Droht Spritpreiszoff mit dem Kanzler? - Klingbeil will Ölkonzerne zur Kasse bitten
Berlin – Bundesfinanzminister Lars Klingbeil (48, SPD) will den Ölkonzernen an den Kragen. Sein Ziel: eine Übergewinnsteuer für die Energie-Riesen. Der Grund: Die Spritpreise an den Tankstellen bleiben hoch – und die Konzerne machen Milliarden-Gewinne. Doch die Kanzlerpartei CDU ist gegen eine härtere Besteuerung der Öl-Multis. Droht Zoff in der Koalition?
Klingbeil s klare Ansage: In der aktuellen Krise dürfe es keine „Abzocke durch Energiekonzerne“ geben. Zusammen mit fünf europäischen Amtskollegen fordert Klingbeil in einem Brief an den irischen Finanzminister Simon Harris: Das Thema Übergewinnsteuer müsse „so schnell wie möglich“ auf die europäische Tagesordnung – am besten beim Treffen der EU-Finanzminister am 18. und 19. September in Dublin. Der Hauptgrund für den Anstieg der Energiepreise sei der anhaltende Konflikt in der Golfregion, heißt es in dem Brief. Doch die Ölkonzerne verdienten prächtig – ihre Margen bei Raffinerieprodukten stiegen stärker als die Rohölpreise.
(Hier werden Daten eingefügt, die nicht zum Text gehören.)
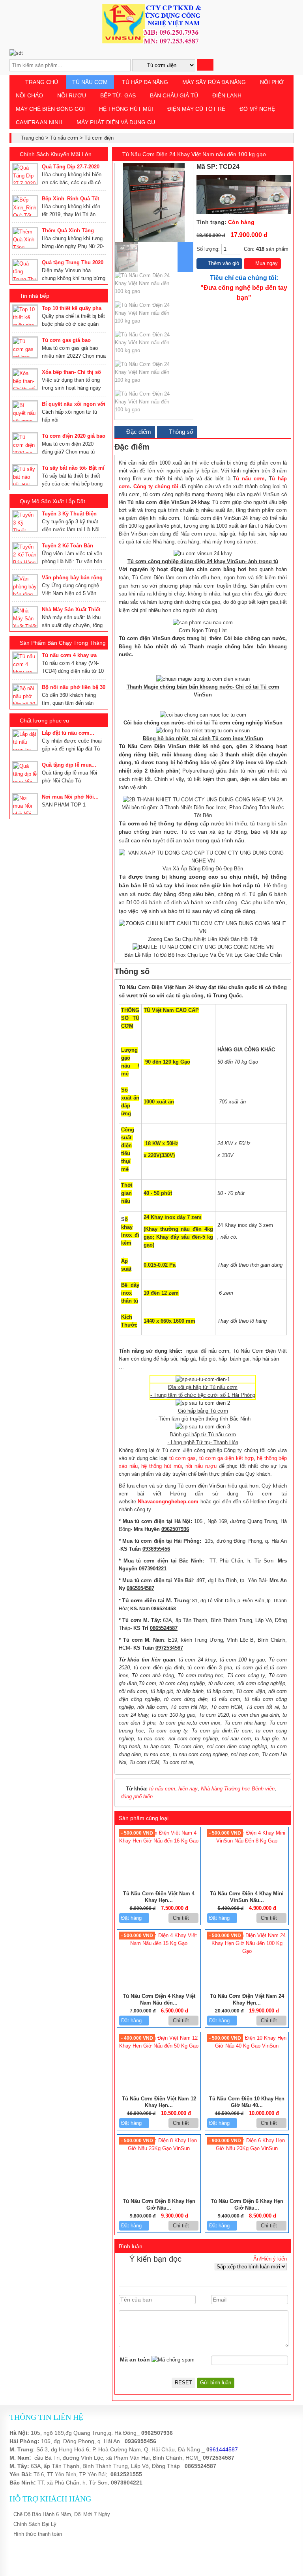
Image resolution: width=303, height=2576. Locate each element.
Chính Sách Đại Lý (34, 2524)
Mit den hohen Spritpreisen wegen des Iran-Kriegs sind die Rufe nach neuen staatlichen Eingriffen lauter geworden. Die Bundesregierung hatte sich im Frühjahr zunächst auf eine härtere Überwachung von Mineralölkonzernen durch das Bundeskartellamt geeinigt. Dazu kam die 12-Uhr-Regelung, wonach Tankstellen nur einmal am Tag um 12 Uhr mittags die Preise erhöhen dürfen, gefolgt vom Tankrabatt. Diese befristete Steuersenkung auf Sprit lief Ende Juni aus. Seitdem haben die Preise an den Zapfsäulen wieder angezogen, was die Debatte um staatliche Eingriffe befeuert.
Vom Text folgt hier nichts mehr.